Rewrite the rows below with "Viewport" changed to "Screen area" and everything else left the same. Omit the pictures from your answer.

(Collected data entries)
------------------------------------------------------------------------
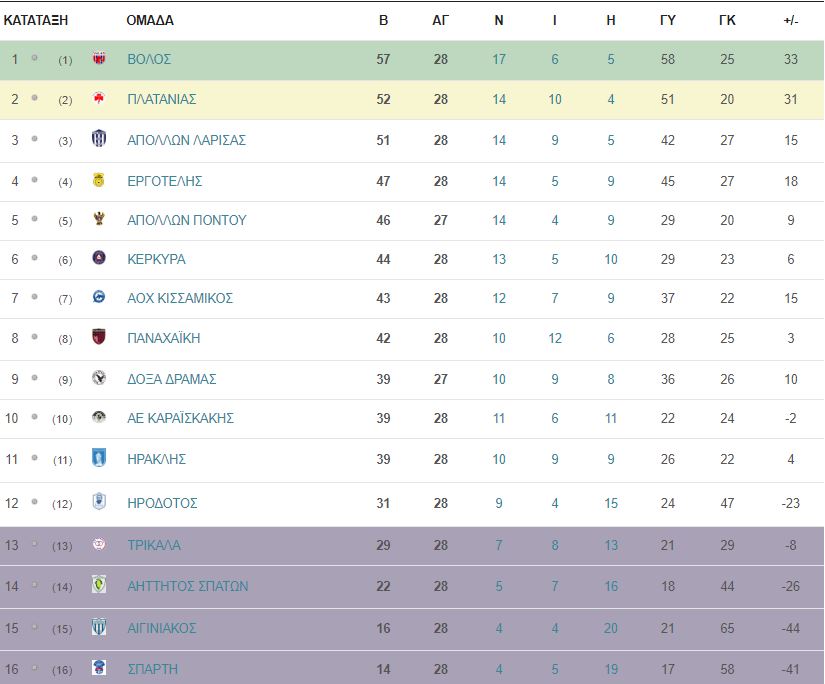The width and height of the screenshot is (825, 684).
Task: Click the ΟΜΑΔΑ column header
Action: 150,20
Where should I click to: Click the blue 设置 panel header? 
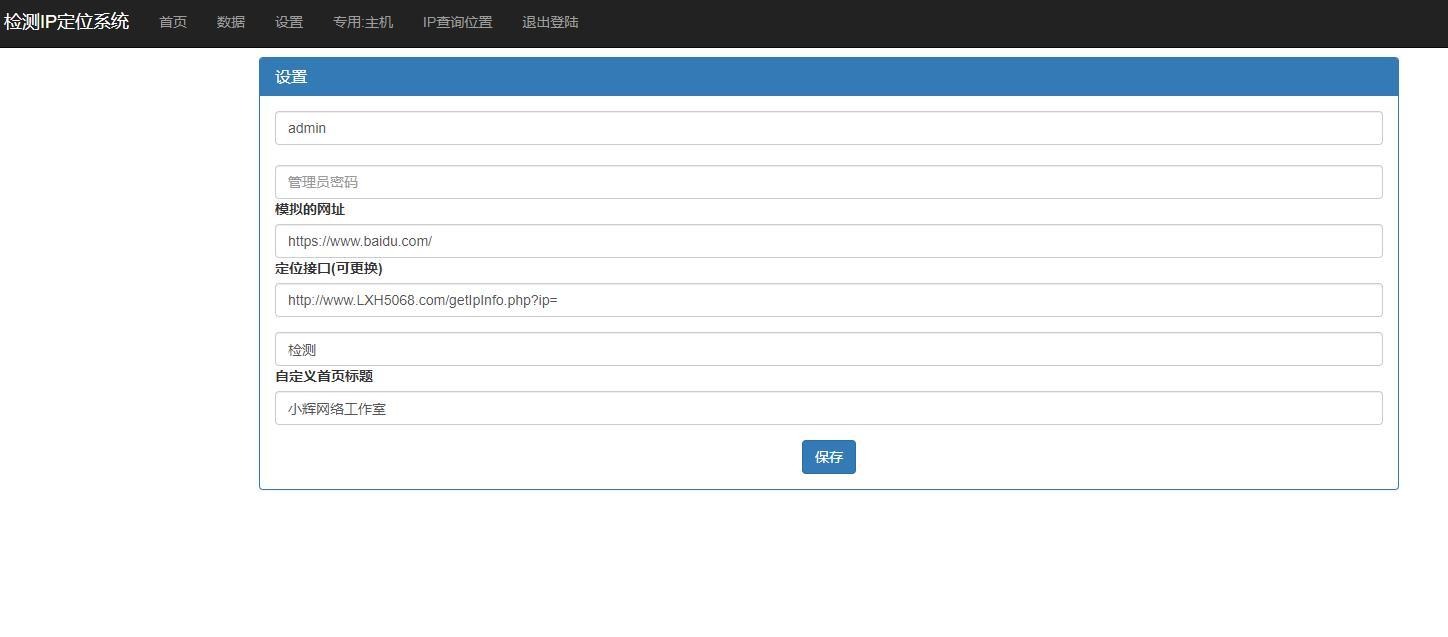[828, 77]
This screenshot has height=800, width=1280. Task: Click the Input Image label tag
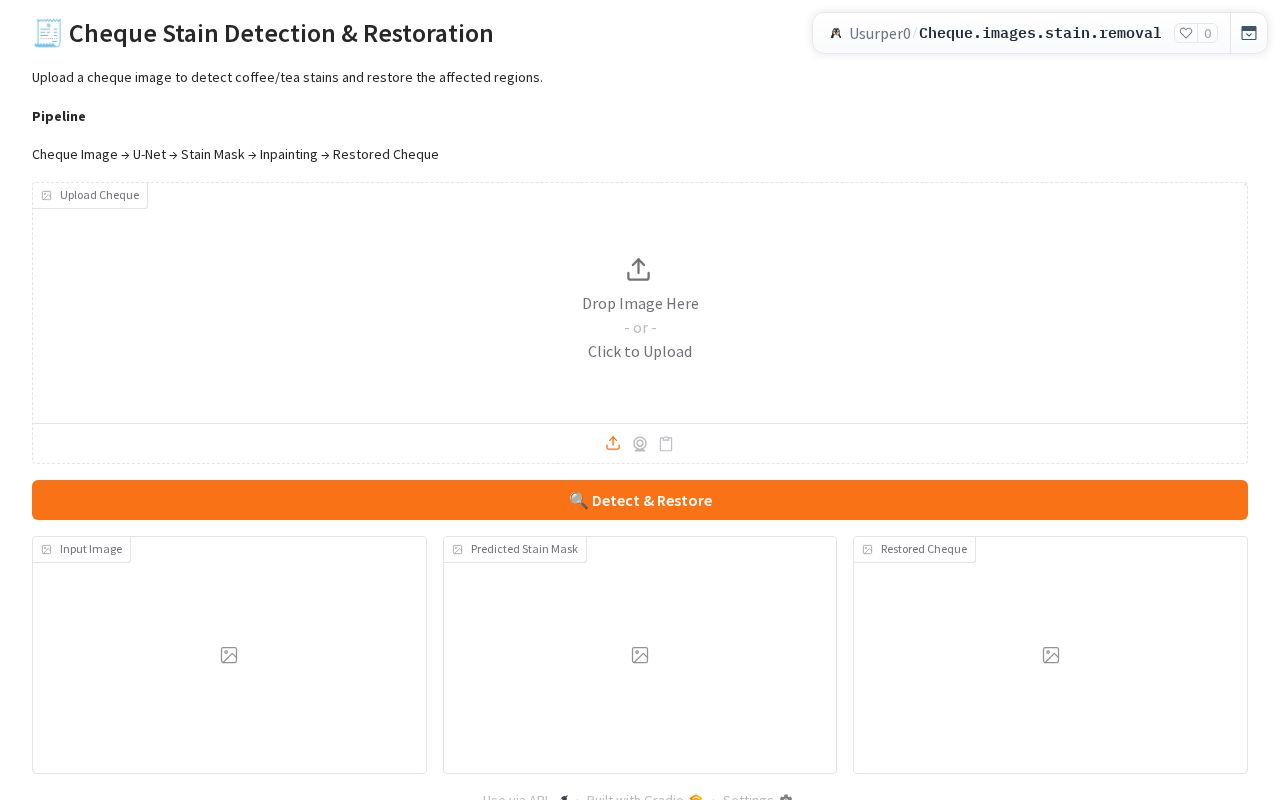coord(82,549)
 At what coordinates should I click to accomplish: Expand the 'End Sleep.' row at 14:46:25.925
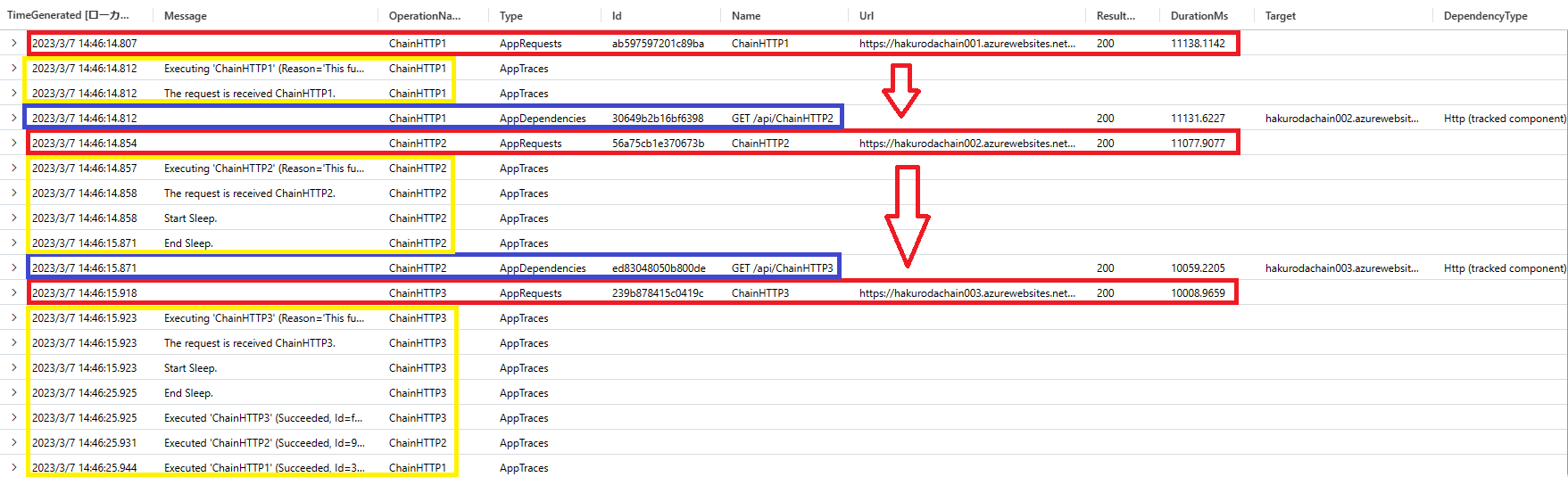coord(13,392)
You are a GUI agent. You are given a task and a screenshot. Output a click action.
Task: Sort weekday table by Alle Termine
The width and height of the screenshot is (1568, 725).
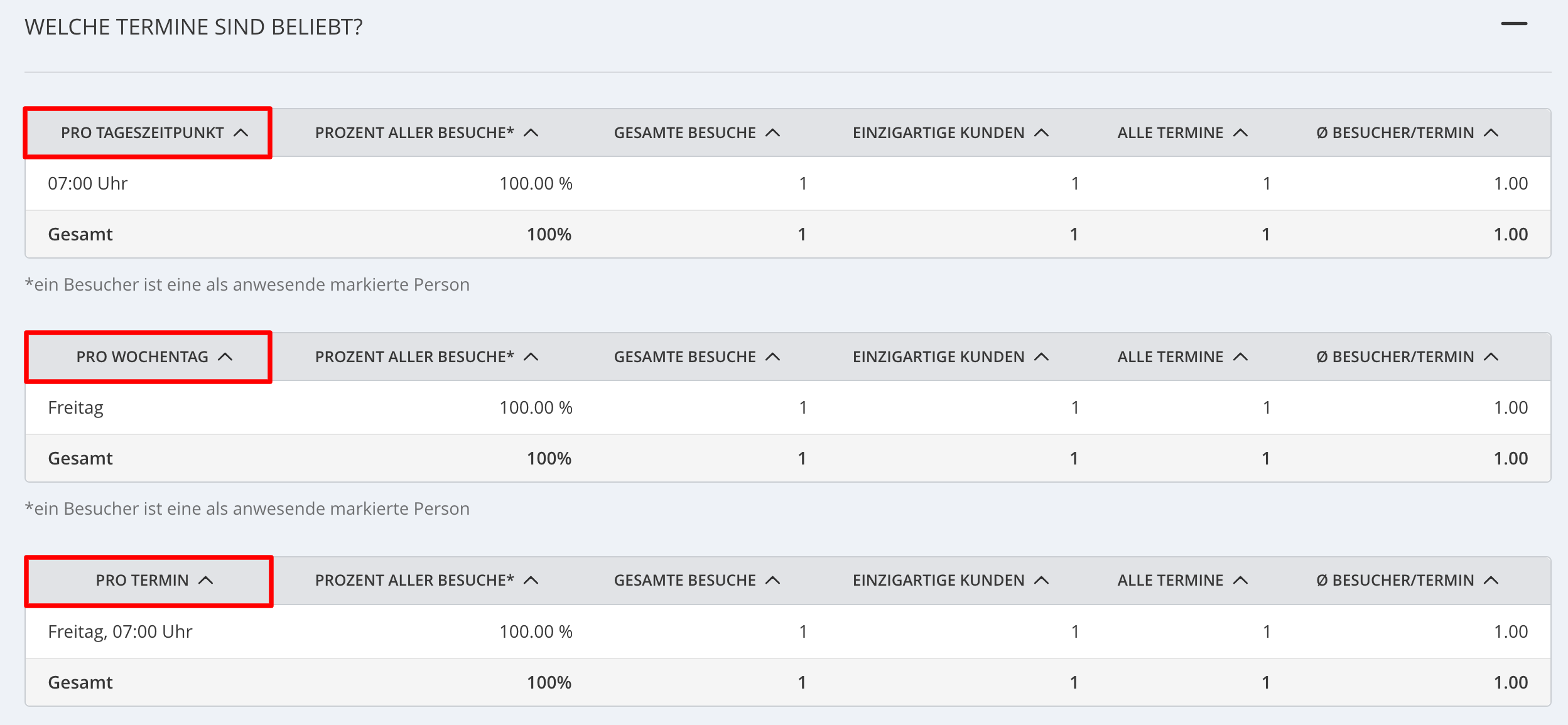(1182, 357)
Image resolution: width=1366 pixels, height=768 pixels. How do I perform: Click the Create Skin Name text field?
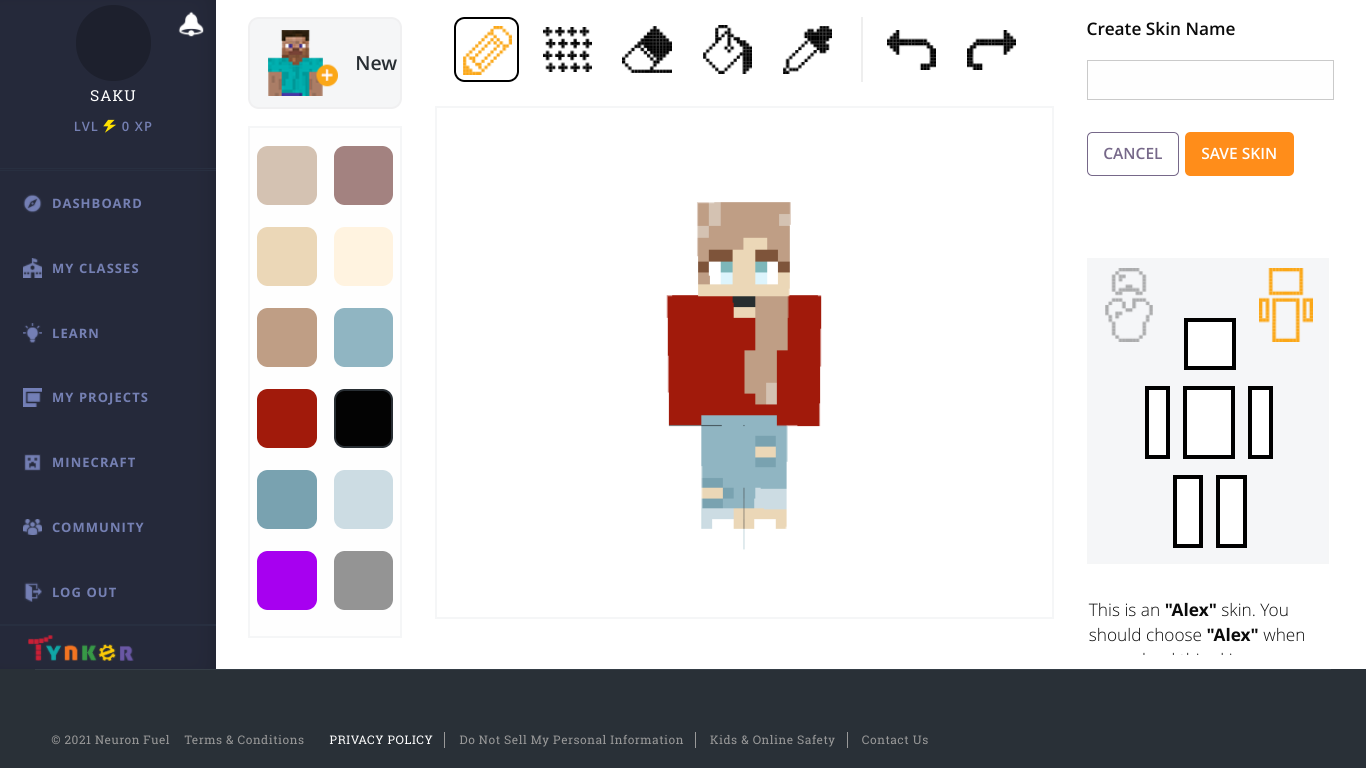(1209, 80)
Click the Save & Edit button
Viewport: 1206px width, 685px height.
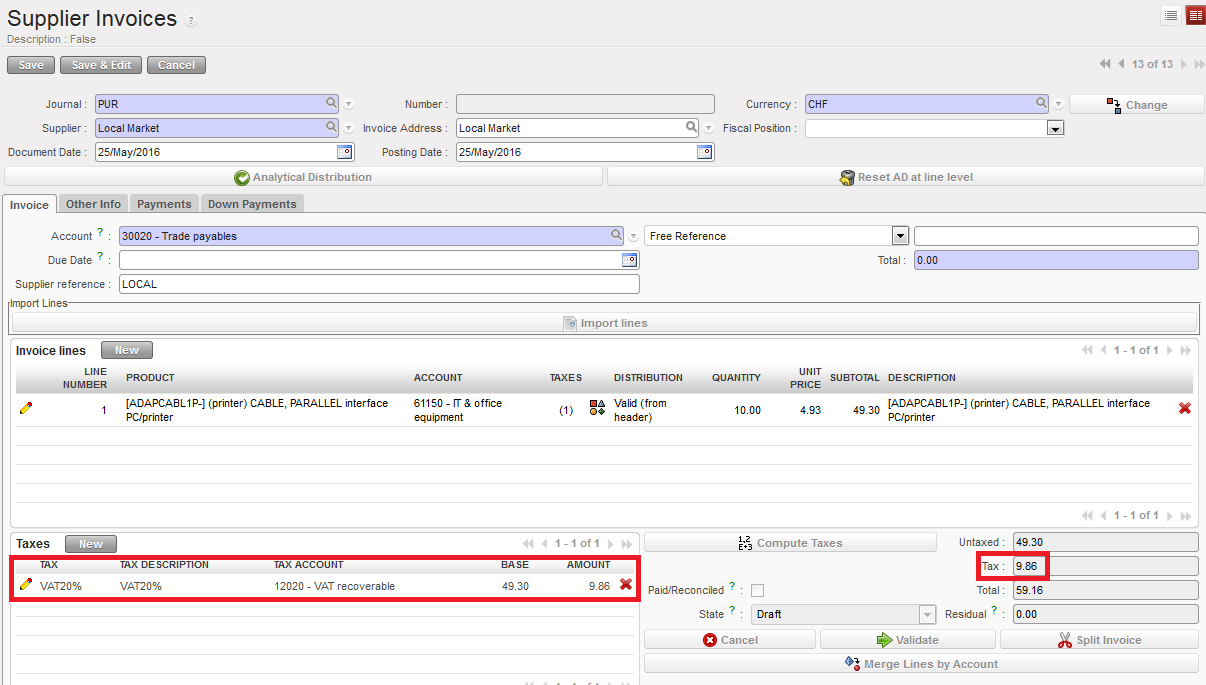pyautogui.click(x=101, y=65)
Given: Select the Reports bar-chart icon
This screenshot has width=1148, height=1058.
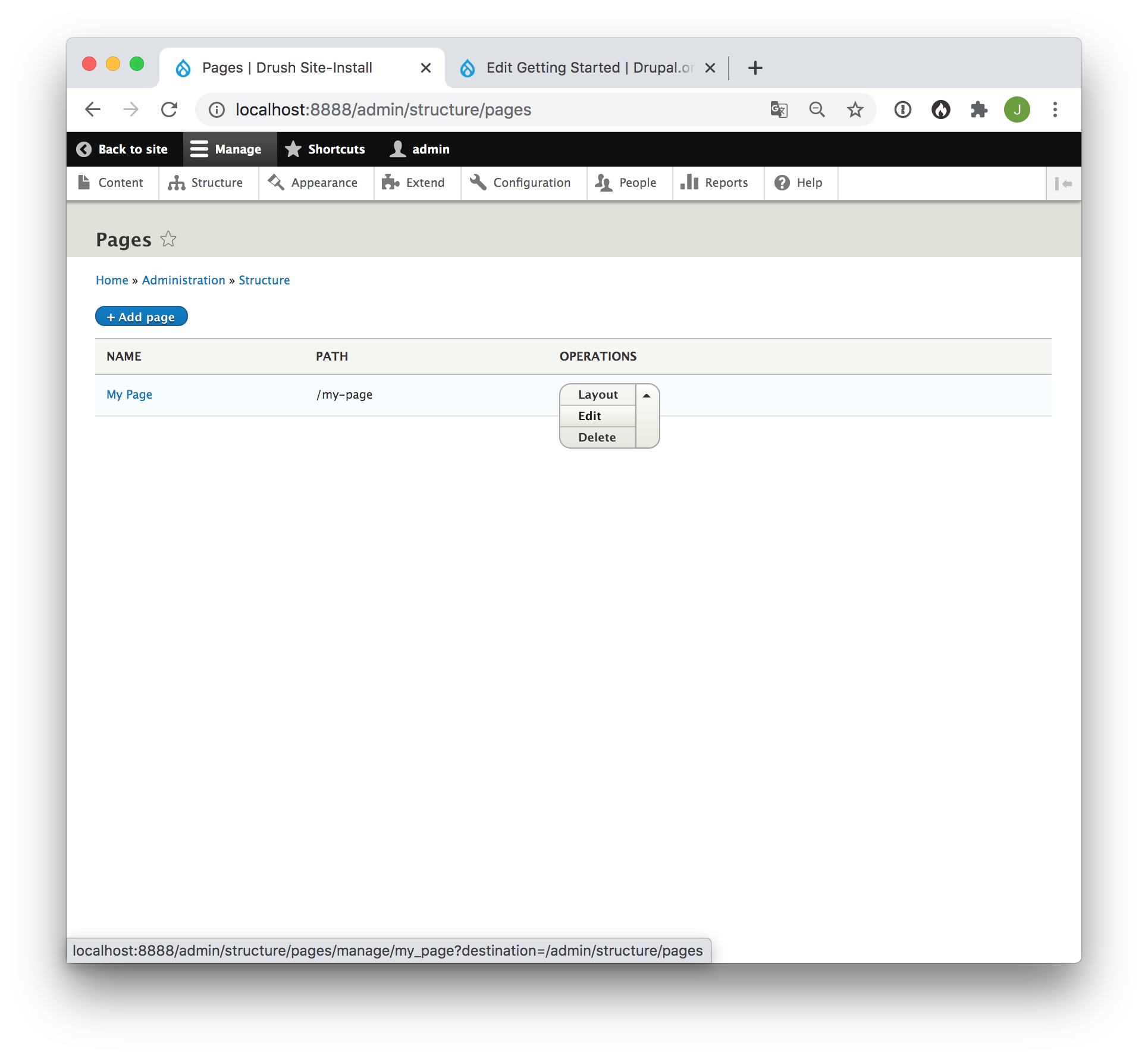Looking at the screenshot, I should pos(690,183).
------------------------------------------------------------------------
# Completed exercise
The width and height of the screenshot is (825, 684).
Task: Click the ΟΜΑΔΑ column header
Action: 150,20
Where should I click to: Click the blue 设置 panel header? 
[828, 77]
This screenshot has height=800, width=1280. Task: Click the Input Image label tag
coord(82,549)
 At what coordinates should I click to accomplish: Expand the 'End Sleep.' row at 14:46:25.925
coord(13,392)
You are a GUI agent. You are given a task and a screenshot. Output a click action.
Task: Sort weekday table by Alle Termine
The width and height of the screenshot is (1568, 725).
(1182, 357)
Image resolution: width=1366 pixels, height=768 pixels. How do I perform: Click the Create Skin Name text field?
(1209, 80)
Click the Save & Edit button
Screen area: 1206px width, 685px height.
pyautogui.click(x=101, y=65)
Given: Select the Reports bar-chart icon
This screenshot has width=1148, height=1058.
Looking at the screenshot, I should pos(690,183).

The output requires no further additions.